Sometimes the Lifeboat is launched and the rescue mission cancelled when new information has been received by the Coastguard. But the sea takes no prisoners and at each call-out a life or lives is at stake. The sea with her unrivalled natural beauty can give life, can give food, work, entertainment, relaxation and enjoyment; can give death. And standing between the sea and her moods, between life and death, is the RNLI.

But then there are the rescues which catch the imagination for not only are the lives of the crew of a vessel, overcome by a storm and threatened by sinking or being run aground on a dangerous lee shore, at stake but the very lives of the Lifeboat crew. Accounts of rescues are based on Coxswain Alan Thomas' own words.
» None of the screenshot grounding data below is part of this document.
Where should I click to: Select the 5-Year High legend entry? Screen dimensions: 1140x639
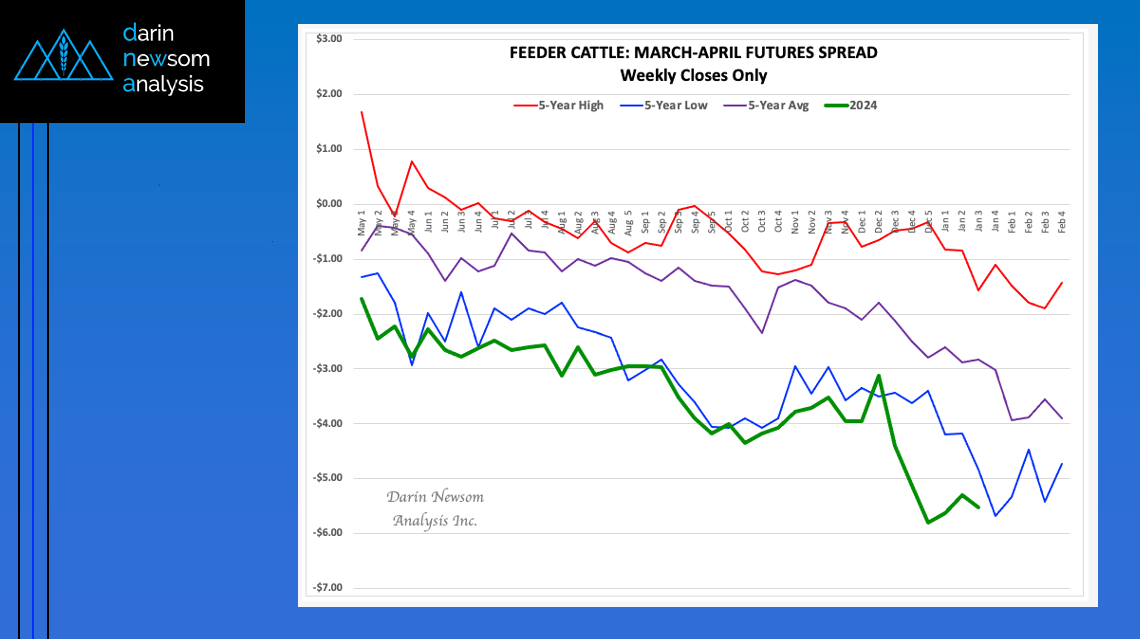tap(558, 105)
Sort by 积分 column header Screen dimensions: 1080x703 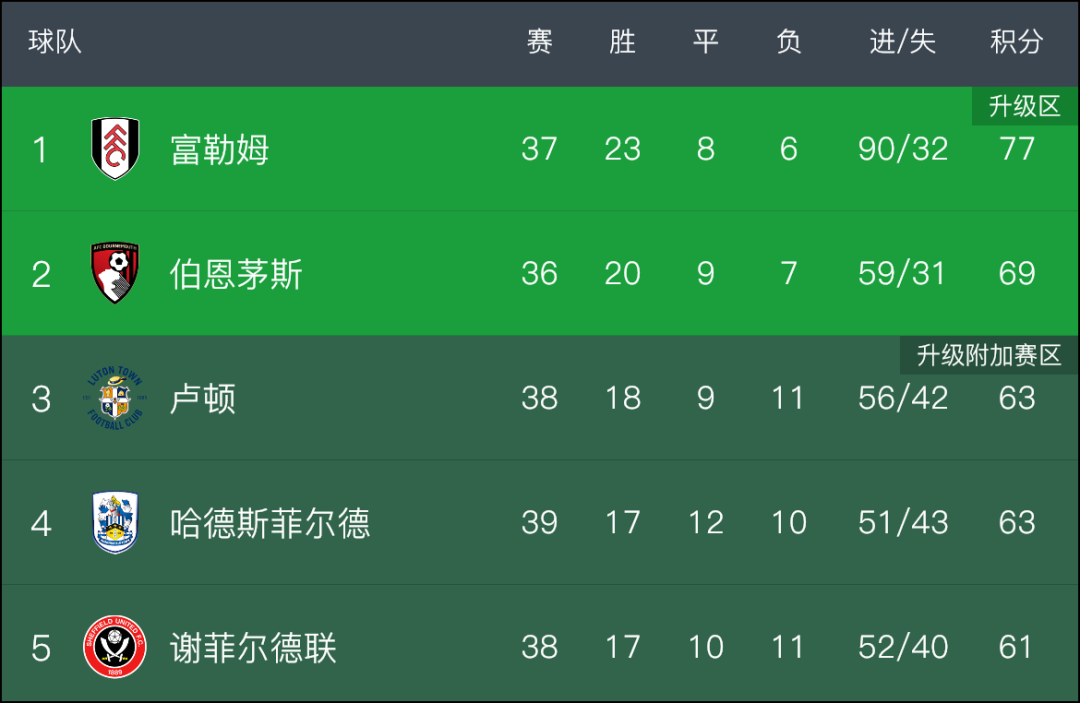(x=1017, y=42)
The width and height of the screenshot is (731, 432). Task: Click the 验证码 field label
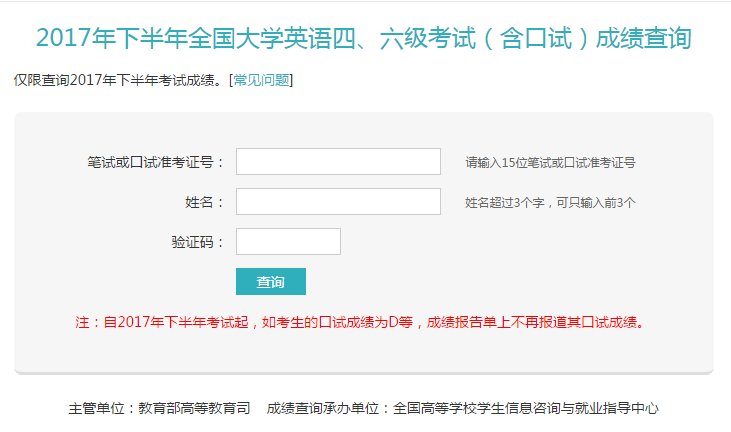point(198,242)
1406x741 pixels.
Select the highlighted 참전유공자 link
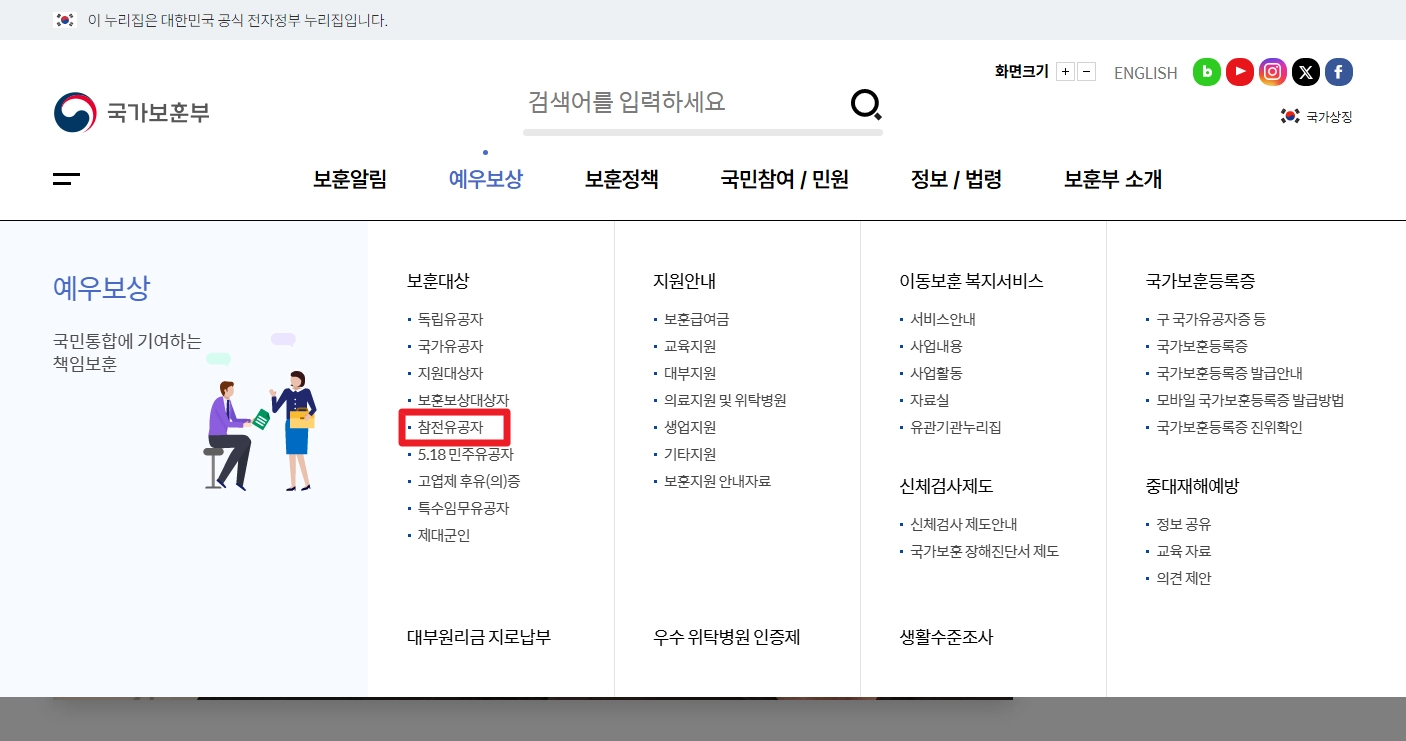(x=454, y=426)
22nd September 1989: New Venture, Seeker and Silver Stream; fishing boats sheltering from storm; deteriorating visibility towards dusk, sea-state very rough, swell 8-9 metres, south-westerly 9. "We had just finished rehousing the RFA Sir Galahad from a call-out, and the crew had dispersed, when the Swansea Coastguard phoned Tenby Lifeboat Station. Three fishing boats from Ilfracombe were sheltering in Rhossili Bay, 16 miles away across Carmarthen Bay on the Gower Peninsula, but due to the southerly gale veering westerly were now in grave danger. I immediately fired the maroons and within minutes the crew had returned and the Lifeboat was launched ... Before we could reach the casualties Seeker had suffered engine failure and run aground, her crew were rescued by an RAF rescue helicopter from Chivenor ... An hour after launch we reached Rhossili and I ordered the crew out on deck with lifelines clipped to safety-rails, and steered from the duplicate controls on the centre-deck aft of the main cabin. As ten metre waves were plunging us chest deep in seawater we spied New Venture and Silver Stream through the spray under the cliffs of Worms' Head ... The trawlers were caught between the lee shore of the beach and the massive waves out to sea, attempting to keep their position within the bay by alternatively fighting their way out to sea then surfing back towards the beach. Then out to sea I saw an enormous wave ... It caught Silver Stream broadside on capsizing her but then as we approached her she rolled back. Her sole crew was trapped in the wheelhouse but managed to escape through a window and, as I held the RFA Sir Galahad in position, Roy Young and my brother Clive Thomas managed to haul him onboard. Our attention now turned to the New Venture and we were eventually able to shepherd them back home to Tenby."

Lifeboat crew: Coxswain Alan Thomas, Mechanic Charles Crockford, Clive Thomas, Roy Young, Denny Young, Steve Crockford, Bobby James. The RNLI awarded its Silver Medal and the Maud Smith Award to Coxswain Alan Thomas, with the rest of the crew all being awarded 'Letters of Thanks.' A painting of this rescue may be viewed at the Hope and Anchor Public House, Saint Julian's Street, Tenby.

 

Extract from A Tenby Lifeboat Family by Avis Nixon

Published at Tenby in the Pembrokeshire Coastal National Park (Wales, UK)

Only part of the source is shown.